* _Task prompt_: For the records below, give the number of lines where the string "green" occurs. Include nothing else.

(Source material)

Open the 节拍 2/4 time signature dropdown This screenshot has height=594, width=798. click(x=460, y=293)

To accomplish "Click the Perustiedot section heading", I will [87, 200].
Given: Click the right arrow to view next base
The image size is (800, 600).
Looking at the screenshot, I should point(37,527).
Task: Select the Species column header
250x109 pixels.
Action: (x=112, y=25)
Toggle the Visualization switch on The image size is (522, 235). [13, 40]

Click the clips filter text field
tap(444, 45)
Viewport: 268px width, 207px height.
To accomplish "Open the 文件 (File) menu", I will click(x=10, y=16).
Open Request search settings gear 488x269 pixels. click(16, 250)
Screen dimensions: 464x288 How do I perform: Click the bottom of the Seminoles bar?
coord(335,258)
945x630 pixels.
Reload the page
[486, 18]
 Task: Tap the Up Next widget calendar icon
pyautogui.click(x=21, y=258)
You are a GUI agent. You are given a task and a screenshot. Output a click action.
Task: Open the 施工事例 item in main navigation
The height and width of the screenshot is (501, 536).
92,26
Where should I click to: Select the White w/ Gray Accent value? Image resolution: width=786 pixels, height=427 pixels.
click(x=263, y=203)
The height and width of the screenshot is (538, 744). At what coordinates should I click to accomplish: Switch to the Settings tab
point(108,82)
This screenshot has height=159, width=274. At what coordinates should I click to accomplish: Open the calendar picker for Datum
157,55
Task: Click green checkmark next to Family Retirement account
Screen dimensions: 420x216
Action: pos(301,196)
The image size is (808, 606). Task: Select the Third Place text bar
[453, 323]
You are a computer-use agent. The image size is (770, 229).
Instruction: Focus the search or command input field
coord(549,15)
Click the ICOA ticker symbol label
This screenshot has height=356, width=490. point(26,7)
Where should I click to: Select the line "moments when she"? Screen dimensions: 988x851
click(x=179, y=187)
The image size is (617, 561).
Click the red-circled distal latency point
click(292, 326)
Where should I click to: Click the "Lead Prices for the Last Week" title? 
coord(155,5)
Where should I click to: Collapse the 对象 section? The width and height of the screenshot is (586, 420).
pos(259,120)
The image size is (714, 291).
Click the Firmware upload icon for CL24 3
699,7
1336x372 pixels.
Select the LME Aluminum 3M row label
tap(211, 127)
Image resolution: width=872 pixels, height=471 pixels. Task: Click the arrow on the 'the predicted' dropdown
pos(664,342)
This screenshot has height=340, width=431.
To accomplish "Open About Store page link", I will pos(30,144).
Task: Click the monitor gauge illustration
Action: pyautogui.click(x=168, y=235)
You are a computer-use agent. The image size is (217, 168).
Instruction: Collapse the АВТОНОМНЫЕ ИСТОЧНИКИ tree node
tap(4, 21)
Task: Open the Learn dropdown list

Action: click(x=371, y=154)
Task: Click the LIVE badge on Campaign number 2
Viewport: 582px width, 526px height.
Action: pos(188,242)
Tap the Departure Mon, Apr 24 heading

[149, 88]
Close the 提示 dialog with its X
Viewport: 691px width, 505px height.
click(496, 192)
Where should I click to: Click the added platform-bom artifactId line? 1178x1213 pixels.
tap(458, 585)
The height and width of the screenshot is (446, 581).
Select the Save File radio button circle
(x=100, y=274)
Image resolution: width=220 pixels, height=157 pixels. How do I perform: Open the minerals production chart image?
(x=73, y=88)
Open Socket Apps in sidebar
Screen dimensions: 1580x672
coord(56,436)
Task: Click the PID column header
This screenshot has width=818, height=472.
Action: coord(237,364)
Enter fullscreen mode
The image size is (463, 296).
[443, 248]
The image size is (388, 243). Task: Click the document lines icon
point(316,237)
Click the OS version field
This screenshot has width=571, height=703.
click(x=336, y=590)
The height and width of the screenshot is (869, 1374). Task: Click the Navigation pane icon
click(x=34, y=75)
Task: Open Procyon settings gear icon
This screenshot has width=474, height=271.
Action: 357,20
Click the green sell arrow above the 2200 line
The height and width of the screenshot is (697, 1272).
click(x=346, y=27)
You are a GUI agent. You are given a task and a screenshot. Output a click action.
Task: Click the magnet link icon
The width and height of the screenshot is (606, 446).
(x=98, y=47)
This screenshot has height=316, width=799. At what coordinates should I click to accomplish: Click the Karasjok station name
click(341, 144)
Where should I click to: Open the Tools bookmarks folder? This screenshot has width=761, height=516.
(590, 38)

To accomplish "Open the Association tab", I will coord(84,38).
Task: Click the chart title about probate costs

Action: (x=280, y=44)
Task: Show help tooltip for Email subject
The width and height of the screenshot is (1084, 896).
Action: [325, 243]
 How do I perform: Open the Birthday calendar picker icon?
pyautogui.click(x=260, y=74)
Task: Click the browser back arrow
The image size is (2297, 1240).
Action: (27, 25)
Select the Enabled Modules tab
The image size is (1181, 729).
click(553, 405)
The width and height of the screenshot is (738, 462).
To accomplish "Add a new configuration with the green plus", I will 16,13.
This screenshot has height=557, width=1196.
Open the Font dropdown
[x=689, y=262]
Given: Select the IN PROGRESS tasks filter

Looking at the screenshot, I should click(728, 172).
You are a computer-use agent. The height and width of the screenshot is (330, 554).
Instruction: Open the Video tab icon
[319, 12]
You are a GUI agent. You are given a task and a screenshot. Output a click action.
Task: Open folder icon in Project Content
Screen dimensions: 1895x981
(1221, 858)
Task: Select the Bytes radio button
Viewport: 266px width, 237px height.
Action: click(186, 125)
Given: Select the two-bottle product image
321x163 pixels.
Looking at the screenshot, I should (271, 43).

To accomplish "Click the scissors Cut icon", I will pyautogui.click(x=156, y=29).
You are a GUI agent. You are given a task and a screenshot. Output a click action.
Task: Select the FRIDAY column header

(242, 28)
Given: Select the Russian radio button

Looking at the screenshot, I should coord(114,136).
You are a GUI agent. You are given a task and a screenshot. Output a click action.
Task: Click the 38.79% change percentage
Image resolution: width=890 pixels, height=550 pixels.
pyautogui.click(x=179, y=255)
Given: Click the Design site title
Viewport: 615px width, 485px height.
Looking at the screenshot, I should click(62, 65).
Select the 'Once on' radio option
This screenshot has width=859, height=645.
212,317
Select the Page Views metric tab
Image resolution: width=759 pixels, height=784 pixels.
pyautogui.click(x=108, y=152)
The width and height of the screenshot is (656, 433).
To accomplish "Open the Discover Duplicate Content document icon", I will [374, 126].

(End Source material)

* _Written response_: 3